+++ Source document
Retired Navy Cmdr. Dennis Kranyak, who attended Valley Regional High School in Deep River, Conn., with Ziobron, and Roger Pardo-Maurer, a deputy assistant secretary of defense who belongs to the same Special Forces unit as Ziobron, did much of the groundwork to get the proper recognition for the man who everyone agreed is an American hero.

"Today we're going to make the record right," Lt. Gen. H Steven Blum, chief of the National Guard Bureau, told the gathering that he described as "almost a who's who of who's left in the Special Forces community." Blum has also served in the Special Forces.

Thomas Hall, assistant secretary of defense for Reserve affairs, joined Singlaub and Blum for the presentation.

Ziobron was cited "for extraordinary heroism ... while serving as a squad leader of an American-Vietnamese exploitation force operating deep within enemy controlled territory."

His citation details how he led his team in an assault against enemy defenses, how he used automatic and antitank weapons to disperse the foe, how he refused medical evacuation despite his severe wounds until he could lead his team to an extraction zone, and how he directed accurate air attacks on the numerically superior enemy.

"Wounded in the leg, Sergeant Ziobron crawled forward, tossing hand grenades and firing his weapon upon the foe," states the citation.

"We were driven by the quiet courage and attention to commitment and duty displayed by our mother and father and others who took our lives under their wings," said Ziobron about the values that he and his brother carried into the Army. Their father had served in the Merchant Marine during World War II after being rejected by the Marine Corps and the Army for medical reasons, Ziobron explained.

He also said the loyalty instilled by his Special Forces trainers and mentors helped to keep him going.

"Loyalty and faith demanded and allowed us to exceed the normal and the obvious," Ziobron said. "It is obvious that you are going to die. It's just a matter of how you handle it after that. If you don't [handle it], you die."
++++++
Work task 1 — In the Ziobron passage, please take the part that opens with the words containing "His citation details" and closes with "reasons, Ziobron explained.", and write it out again with "citation" changed to "commendation".
Work task 2 — According to the Ziobron passage, in which service did Ziobron's father serve during World War II?
Work task 3 —
Decide whether each statement agrees with the Ziobron passage. Answer yes or no and quote the deciding words.
(a) Ziobron's father was rejected by the Marine Corps and the Army for medical reasons.
(b) Ziobron accepted medical evacuation as soon as he was wounded.
(c) Thomas Hall is chief of the National Guard Bureau.
+++ Exercise data
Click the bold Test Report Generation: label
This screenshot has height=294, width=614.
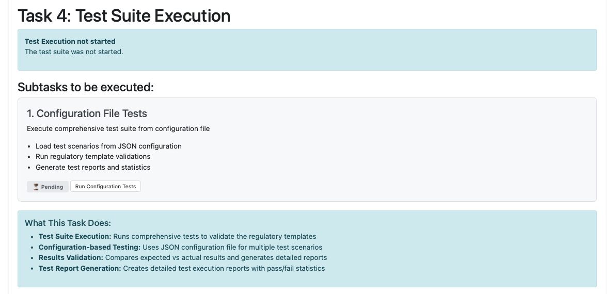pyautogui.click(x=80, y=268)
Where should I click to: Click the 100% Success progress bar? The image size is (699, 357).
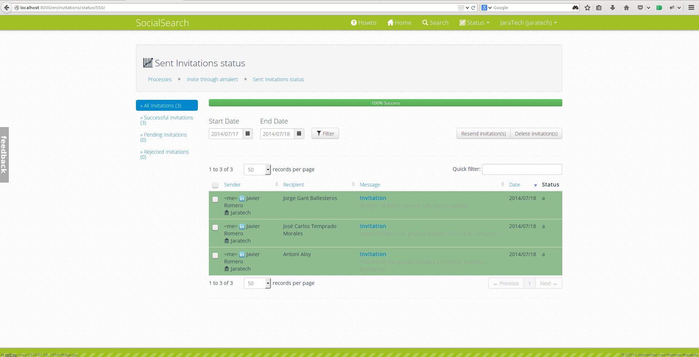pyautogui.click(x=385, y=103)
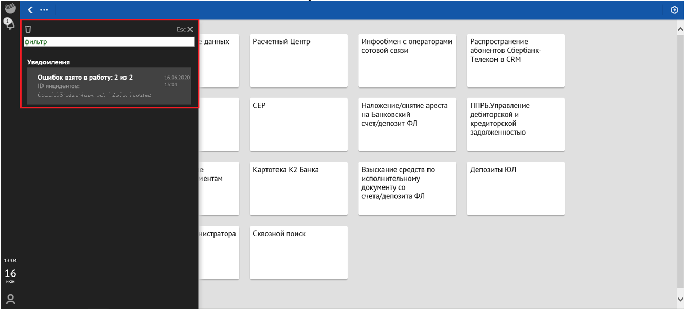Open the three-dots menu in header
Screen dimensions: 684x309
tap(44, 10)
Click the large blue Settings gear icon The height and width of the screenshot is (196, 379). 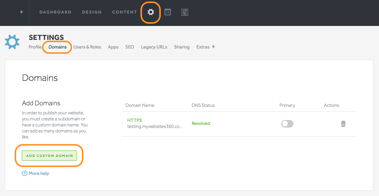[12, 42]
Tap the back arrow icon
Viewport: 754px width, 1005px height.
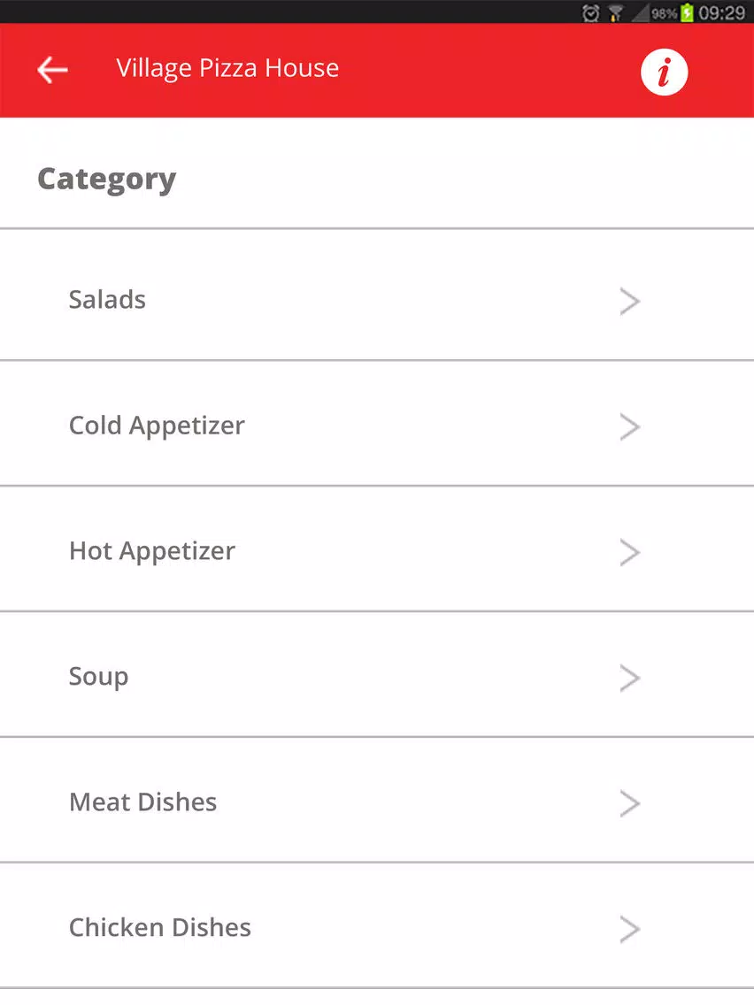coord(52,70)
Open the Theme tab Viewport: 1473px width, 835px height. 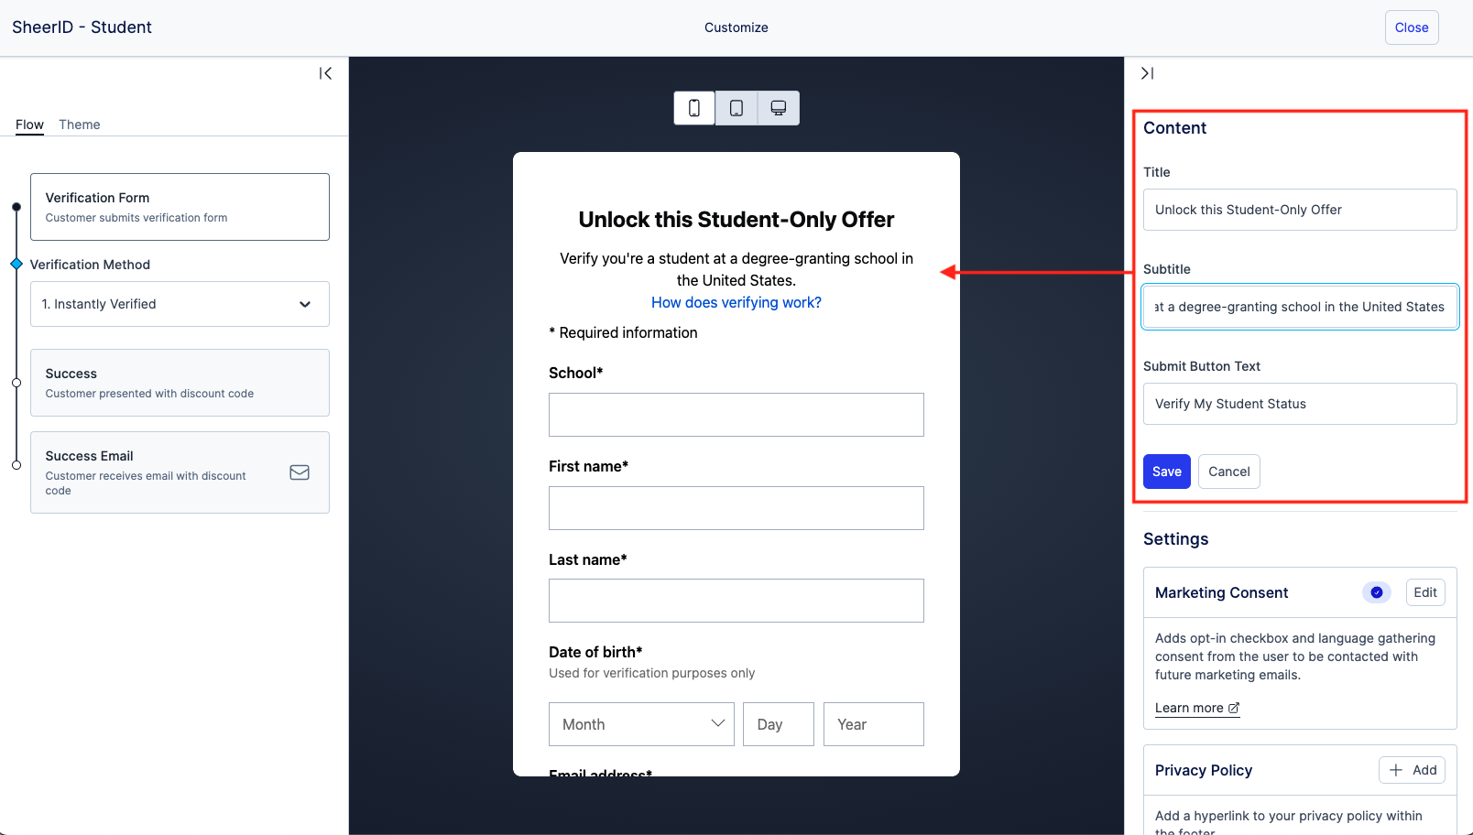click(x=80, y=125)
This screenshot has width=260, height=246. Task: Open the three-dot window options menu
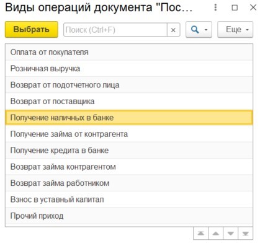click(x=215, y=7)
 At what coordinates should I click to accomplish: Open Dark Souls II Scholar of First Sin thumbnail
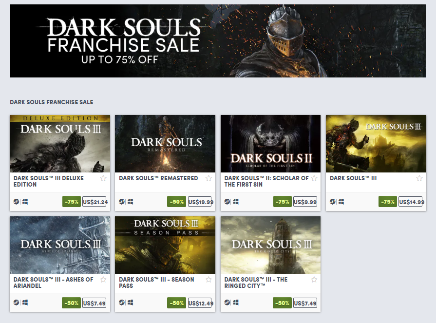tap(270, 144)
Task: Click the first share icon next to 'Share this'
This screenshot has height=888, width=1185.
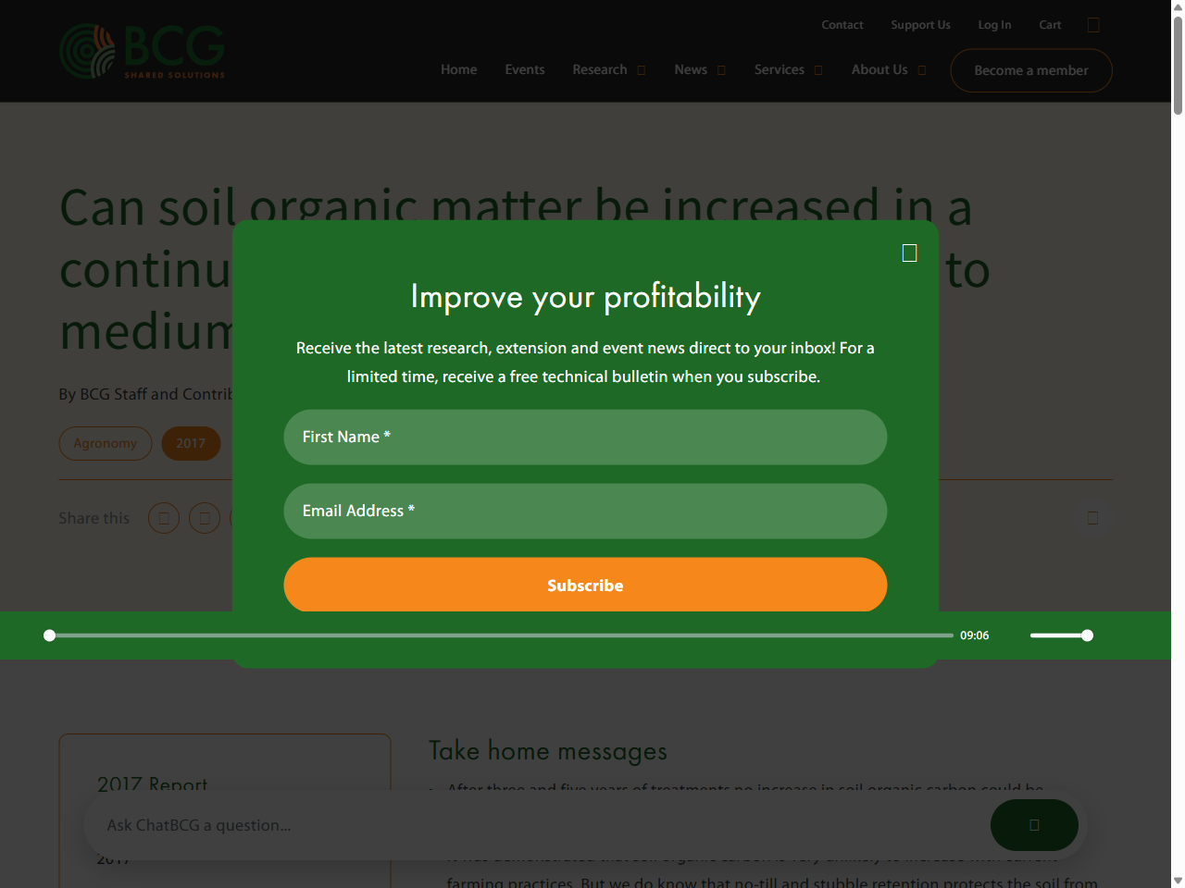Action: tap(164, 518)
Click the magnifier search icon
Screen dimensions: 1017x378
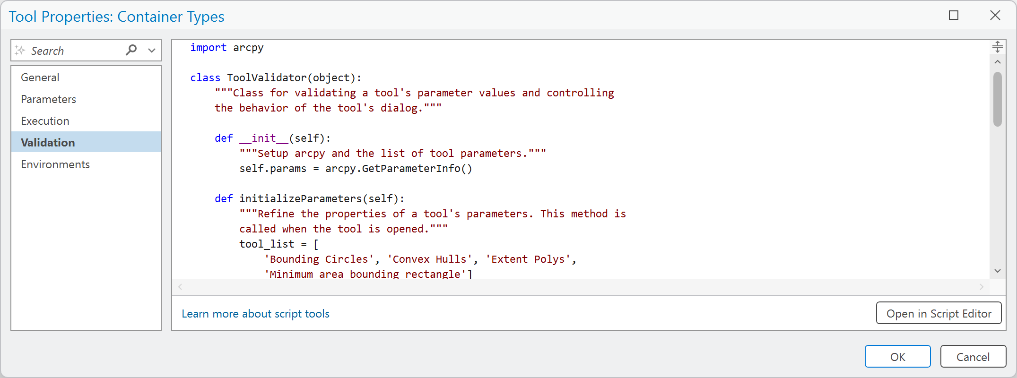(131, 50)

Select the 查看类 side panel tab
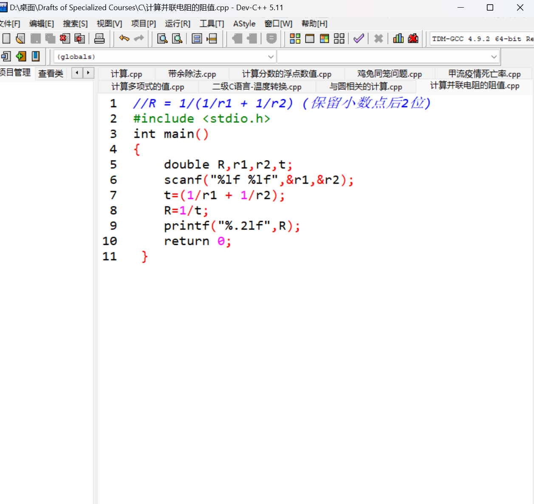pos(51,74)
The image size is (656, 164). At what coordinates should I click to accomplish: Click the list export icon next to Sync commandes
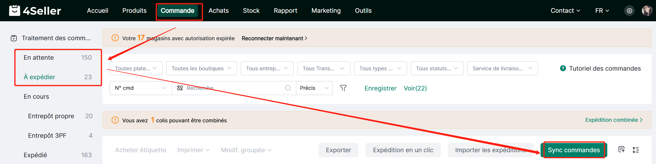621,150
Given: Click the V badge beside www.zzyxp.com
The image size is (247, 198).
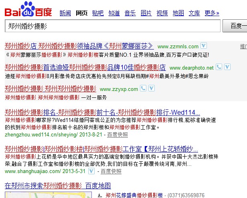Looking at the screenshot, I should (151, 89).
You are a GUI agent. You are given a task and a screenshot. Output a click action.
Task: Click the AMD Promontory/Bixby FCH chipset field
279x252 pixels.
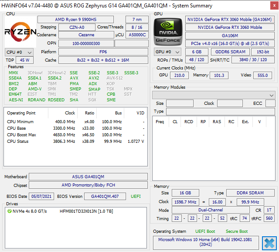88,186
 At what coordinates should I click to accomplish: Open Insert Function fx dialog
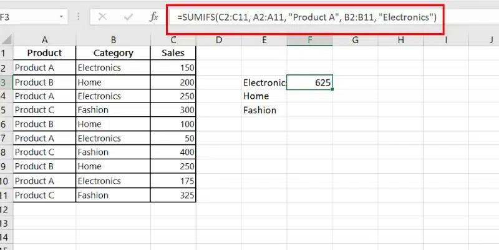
++++++
Expected output 1 —
His commendation details how he led his team in an assault against enemy defenses, how he used automatic and antitank weapons to disperse the foe, how he refused medical evacuation despite his severe wounds until he could lead his team to an extraction zone, and how he directed accurate air attacks on the numerically superior enemy.

"Wounded in the leg, Sergeant Ziobron crawled forward, tossing hand grenades and firing his weapon upon the foe," states the commendation.

"We were driven by the quiet courage and attention to commitment and duty displayed by our mother and father and others who took our lives under their wings," said Ziobron about the values that he and his brother carried into the Army. Their father had served in the Merchant Marine during World War II after being rejected by the Marine Corps and the Army for medical reasons, Ziobron explained.

Expected output 2 — The Merchant Marine.

Expected output 3 —
(a) Yes: "after being rejected by the Marine Corps and the Army for medical reasons"
(b) No: "he refused medical evacuation despite his severe wounds until he could lead his team to an extraction zone"
(c) No: "Thomas Hall, assistant secretary of defense for Reserve affairs"